Work item: Below are some records. Reproduce them exactly from their first line through the line with "Task: Add a note under Ball Control", inclusive.

========

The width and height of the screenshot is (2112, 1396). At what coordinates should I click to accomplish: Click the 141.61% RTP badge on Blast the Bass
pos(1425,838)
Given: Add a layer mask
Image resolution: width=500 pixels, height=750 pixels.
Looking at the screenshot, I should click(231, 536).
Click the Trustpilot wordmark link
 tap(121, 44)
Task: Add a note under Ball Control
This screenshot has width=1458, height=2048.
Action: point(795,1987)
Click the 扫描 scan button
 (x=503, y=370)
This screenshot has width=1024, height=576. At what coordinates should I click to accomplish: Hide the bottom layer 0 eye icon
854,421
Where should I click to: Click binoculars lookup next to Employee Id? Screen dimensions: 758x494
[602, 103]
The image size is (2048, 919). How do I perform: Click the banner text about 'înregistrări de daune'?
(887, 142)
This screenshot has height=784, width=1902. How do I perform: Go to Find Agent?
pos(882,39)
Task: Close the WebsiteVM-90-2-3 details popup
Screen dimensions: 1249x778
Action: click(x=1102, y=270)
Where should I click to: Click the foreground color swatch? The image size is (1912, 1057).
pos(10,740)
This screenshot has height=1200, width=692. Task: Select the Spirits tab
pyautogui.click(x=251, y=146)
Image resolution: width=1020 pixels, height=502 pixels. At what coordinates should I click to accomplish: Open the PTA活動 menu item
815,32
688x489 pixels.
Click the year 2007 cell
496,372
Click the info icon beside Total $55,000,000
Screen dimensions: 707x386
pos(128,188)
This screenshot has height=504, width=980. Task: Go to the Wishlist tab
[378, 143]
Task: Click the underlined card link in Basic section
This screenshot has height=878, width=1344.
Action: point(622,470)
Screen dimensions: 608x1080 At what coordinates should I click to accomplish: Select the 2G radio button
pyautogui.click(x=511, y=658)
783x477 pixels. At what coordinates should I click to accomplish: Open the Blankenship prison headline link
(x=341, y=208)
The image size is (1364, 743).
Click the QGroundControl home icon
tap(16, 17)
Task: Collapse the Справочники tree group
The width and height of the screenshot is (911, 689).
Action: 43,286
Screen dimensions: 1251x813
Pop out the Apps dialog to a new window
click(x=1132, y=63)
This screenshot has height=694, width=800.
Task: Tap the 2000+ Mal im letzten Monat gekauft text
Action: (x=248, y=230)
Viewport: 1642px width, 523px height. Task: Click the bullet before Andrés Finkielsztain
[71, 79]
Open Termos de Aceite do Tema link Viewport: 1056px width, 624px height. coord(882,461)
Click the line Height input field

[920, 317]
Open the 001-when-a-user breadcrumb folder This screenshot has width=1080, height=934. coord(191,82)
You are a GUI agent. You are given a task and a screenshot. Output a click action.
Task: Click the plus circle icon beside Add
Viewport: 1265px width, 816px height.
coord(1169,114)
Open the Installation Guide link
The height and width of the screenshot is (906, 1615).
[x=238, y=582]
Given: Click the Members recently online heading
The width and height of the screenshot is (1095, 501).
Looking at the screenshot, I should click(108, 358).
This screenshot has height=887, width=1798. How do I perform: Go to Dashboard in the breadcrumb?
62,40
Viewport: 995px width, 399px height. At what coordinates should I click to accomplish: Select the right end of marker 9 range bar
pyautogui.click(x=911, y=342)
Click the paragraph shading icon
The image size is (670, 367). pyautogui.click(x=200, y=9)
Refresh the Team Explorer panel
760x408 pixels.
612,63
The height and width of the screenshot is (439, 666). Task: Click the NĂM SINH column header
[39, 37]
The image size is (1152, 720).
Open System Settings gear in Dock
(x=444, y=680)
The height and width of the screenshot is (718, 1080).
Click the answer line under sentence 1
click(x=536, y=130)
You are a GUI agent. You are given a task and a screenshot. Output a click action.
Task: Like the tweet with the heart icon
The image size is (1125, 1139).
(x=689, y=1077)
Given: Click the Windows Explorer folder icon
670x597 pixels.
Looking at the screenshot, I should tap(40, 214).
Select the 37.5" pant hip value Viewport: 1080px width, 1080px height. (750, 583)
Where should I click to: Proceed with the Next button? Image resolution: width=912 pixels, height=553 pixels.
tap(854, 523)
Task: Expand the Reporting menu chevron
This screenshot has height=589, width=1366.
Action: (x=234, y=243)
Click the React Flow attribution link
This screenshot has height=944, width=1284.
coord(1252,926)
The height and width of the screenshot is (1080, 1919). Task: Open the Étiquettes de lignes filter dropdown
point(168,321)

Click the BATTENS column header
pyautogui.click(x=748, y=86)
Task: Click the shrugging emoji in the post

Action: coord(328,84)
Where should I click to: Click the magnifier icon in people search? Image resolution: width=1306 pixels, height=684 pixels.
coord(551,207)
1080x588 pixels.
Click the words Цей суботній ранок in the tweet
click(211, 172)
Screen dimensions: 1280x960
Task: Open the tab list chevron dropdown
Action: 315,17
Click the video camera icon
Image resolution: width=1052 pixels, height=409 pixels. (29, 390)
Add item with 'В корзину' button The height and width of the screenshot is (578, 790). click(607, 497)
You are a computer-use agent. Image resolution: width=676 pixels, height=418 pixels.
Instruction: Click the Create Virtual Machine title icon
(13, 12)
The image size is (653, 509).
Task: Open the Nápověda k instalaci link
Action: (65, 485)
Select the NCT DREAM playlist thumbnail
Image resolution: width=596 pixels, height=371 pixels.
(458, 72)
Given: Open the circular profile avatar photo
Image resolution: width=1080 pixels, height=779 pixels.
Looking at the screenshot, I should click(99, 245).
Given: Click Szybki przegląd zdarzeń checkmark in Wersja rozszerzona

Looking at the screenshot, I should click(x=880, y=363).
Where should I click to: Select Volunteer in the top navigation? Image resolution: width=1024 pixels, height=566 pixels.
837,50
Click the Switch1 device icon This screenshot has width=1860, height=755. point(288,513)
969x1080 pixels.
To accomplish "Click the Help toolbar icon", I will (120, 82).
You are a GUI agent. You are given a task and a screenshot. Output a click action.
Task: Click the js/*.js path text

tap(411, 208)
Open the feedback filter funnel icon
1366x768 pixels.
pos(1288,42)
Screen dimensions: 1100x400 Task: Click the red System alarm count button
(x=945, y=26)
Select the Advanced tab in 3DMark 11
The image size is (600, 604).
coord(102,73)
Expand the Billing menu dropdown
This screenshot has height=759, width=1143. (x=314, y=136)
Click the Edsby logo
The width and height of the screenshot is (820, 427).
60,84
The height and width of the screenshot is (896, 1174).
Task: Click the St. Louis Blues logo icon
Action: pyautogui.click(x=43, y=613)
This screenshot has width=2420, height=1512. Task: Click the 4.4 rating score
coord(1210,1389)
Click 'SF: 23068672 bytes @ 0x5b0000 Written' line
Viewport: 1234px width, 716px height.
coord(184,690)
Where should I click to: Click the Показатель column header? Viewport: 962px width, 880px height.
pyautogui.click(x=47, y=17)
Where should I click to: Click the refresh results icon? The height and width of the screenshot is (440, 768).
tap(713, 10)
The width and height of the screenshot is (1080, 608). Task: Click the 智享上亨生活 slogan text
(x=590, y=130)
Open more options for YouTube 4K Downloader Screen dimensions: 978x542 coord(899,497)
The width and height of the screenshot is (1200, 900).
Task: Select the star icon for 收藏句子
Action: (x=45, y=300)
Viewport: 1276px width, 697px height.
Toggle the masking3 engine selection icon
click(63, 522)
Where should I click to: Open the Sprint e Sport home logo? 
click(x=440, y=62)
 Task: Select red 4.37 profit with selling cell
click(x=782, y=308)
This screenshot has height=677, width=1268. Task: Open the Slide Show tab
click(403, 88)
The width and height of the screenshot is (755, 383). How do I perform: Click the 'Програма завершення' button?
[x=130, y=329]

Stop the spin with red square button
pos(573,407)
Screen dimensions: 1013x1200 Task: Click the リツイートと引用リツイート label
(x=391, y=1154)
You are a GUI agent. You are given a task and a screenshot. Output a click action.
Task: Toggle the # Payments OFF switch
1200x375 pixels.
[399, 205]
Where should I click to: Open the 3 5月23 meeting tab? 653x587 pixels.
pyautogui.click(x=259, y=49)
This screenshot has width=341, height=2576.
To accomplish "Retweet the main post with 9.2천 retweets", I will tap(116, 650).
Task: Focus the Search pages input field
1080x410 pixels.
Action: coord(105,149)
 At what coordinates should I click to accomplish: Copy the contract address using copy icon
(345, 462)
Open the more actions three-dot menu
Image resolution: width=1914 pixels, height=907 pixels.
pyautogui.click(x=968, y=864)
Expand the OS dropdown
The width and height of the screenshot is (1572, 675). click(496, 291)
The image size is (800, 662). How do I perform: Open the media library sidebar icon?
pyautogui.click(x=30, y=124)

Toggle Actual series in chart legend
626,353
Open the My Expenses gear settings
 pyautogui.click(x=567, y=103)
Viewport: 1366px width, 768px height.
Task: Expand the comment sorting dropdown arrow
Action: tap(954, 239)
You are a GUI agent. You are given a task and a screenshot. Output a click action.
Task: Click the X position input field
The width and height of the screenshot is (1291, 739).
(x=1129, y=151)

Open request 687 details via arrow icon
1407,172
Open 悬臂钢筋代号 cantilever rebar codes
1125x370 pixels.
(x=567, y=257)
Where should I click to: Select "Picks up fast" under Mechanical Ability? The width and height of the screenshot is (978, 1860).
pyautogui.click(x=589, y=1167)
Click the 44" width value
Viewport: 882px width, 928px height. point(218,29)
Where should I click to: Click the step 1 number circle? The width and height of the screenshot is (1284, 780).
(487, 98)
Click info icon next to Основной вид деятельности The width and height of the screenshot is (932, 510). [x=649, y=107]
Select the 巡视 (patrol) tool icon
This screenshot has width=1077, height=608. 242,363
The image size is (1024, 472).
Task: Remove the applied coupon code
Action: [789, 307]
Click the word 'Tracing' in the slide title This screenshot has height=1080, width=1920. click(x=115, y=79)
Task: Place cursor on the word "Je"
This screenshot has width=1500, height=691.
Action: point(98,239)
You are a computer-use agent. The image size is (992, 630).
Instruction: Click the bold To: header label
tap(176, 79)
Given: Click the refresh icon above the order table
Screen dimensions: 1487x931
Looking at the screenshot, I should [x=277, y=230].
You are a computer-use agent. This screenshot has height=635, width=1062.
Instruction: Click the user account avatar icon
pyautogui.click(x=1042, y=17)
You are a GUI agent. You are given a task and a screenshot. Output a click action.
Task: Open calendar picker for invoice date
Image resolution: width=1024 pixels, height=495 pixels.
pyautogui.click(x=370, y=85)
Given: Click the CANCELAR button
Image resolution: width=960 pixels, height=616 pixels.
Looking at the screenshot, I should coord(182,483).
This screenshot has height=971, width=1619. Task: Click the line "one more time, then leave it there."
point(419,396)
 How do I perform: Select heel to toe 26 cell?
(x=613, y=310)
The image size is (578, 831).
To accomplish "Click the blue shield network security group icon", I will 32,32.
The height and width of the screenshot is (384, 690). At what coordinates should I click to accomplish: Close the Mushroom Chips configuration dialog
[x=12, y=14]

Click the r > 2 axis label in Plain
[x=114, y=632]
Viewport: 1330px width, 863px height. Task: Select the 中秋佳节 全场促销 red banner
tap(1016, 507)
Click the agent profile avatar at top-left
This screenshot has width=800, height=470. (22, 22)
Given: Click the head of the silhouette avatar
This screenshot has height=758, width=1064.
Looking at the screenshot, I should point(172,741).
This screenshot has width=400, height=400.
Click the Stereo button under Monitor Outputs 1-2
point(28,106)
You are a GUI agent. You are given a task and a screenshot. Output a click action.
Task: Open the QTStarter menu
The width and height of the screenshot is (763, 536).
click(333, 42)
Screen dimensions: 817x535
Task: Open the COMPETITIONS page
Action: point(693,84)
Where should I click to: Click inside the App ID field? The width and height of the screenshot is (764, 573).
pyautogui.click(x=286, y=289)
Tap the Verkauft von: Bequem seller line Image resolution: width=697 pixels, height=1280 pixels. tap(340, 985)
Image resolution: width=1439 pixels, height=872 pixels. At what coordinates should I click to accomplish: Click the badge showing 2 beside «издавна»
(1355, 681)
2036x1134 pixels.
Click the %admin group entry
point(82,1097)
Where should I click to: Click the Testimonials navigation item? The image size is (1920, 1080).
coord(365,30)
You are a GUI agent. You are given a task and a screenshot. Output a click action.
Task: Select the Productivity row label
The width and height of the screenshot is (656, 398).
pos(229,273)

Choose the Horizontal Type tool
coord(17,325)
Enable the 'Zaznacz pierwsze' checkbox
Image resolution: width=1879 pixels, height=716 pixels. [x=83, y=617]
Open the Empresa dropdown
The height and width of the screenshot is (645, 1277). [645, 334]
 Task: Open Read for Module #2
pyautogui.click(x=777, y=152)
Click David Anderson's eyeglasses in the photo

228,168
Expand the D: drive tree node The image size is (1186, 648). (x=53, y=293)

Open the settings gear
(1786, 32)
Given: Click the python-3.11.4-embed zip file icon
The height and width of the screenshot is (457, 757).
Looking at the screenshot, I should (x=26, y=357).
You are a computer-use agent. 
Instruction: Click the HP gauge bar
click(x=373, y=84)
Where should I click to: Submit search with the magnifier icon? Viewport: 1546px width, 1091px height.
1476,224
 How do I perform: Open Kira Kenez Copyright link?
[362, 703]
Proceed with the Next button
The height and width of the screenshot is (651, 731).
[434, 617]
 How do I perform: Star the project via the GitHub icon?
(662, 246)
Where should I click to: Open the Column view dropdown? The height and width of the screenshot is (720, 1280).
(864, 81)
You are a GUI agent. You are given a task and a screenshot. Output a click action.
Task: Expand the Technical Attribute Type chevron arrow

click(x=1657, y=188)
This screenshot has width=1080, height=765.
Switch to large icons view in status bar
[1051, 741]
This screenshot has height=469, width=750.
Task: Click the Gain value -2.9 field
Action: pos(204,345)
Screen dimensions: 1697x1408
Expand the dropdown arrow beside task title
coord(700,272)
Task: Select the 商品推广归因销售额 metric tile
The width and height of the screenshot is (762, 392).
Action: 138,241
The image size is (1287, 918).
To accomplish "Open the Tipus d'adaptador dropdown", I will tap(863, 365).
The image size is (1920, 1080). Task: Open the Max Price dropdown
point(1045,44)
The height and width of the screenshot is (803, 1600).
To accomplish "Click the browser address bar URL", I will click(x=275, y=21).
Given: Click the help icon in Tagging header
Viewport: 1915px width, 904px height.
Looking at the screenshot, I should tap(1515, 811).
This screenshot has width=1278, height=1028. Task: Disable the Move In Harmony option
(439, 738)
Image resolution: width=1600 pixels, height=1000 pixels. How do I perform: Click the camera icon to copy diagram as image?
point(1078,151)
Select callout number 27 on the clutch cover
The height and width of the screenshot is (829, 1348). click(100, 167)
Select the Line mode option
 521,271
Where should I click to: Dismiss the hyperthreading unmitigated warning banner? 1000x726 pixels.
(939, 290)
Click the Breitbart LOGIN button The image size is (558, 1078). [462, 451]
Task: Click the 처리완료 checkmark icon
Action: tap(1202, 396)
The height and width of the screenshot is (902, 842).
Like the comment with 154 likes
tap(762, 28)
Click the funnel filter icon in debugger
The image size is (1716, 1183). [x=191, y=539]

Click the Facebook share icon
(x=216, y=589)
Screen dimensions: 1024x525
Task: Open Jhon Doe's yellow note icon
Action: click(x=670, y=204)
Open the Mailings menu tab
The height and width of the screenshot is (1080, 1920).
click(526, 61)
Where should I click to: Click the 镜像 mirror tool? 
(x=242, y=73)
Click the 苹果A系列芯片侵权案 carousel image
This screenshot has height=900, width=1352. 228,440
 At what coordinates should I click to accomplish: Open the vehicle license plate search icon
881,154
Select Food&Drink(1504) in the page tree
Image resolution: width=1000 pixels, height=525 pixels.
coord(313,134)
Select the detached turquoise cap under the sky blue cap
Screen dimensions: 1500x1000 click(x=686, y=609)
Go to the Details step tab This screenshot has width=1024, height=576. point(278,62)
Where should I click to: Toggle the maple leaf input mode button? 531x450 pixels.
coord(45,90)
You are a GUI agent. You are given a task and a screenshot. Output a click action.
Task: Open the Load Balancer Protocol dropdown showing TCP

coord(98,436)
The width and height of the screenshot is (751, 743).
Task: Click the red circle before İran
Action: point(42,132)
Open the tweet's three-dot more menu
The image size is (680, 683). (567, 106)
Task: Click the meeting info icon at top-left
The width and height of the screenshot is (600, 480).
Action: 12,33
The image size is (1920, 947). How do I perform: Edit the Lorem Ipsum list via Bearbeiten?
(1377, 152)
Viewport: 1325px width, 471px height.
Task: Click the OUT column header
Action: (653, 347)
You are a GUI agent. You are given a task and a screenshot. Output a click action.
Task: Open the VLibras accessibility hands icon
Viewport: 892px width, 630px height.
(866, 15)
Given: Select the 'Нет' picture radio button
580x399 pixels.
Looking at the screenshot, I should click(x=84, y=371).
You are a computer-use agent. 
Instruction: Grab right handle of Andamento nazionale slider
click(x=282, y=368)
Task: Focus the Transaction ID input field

========

Completed exercise:
The width and height of the screenshot is (2112, 1396). At what coordinates should I click to accomplish: Click the 141.61% RTP badge on Blast the Bass
pos(1425,838)
Given: Add a layer mask
Image resolution: width=500 pixels, height=750 pixels.
Looking at the screenshot, I should click(231, 536).
Click the Trustpilot wordmark link
 tap(121, 44)
Task: Add a note under Ball Control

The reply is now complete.